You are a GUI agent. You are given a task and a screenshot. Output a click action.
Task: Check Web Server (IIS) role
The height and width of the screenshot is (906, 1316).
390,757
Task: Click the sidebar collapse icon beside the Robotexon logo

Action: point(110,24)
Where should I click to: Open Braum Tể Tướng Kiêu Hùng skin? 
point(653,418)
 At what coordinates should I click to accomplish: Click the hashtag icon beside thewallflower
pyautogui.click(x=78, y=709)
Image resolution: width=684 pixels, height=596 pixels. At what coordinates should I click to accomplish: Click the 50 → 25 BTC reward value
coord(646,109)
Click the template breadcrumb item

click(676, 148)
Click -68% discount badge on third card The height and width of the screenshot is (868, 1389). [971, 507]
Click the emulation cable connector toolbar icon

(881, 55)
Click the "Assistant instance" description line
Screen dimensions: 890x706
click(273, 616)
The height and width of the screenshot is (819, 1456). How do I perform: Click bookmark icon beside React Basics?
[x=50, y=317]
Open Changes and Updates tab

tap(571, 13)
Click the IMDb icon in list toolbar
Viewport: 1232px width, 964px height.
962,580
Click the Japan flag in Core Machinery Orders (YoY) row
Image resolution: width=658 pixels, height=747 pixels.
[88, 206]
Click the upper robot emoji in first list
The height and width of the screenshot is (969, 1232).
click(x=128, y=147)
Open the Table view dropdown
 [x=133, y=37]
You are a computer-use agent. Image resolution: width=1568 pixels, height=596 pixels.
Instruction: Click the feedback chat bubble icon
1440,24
++++
_Given instruction_
Return, word for word, the stretch of the records from the line containing "Click the emulation" through the end of the records.

_Result_
Click the emulation cable connector toolbar icon

(881, 55)
Click the "Assistant instance" description line
Screen dimensions: 890x706
click(273, 616)
The height and width of the screenshot is (819, 1456). How do I perform: Click bookmark icon beside React Basics?
[x=50, y=317]
Open Changes and Updates tab

tap(571, 13)
Click the IMDb icon in list toolbar
Viewport: 1232px width, 964px height.
962,580
Click the Japan flag in Core Machinery Orders (YoY) row
Image resolution: width=658 pixels, height=747 pixels.
[88, 206]
Click the upper robot emoji in first list
The height and width of the screenshot is (969, 1232).
click(x=128, y=147)
Open the Table view dropdown
 [x=133, y=37]
You are a computer-use agent. Image resolution: width=1568 pixels, height=596 pixels.
Instruction: Click the feedback chat bubble icon
1440,24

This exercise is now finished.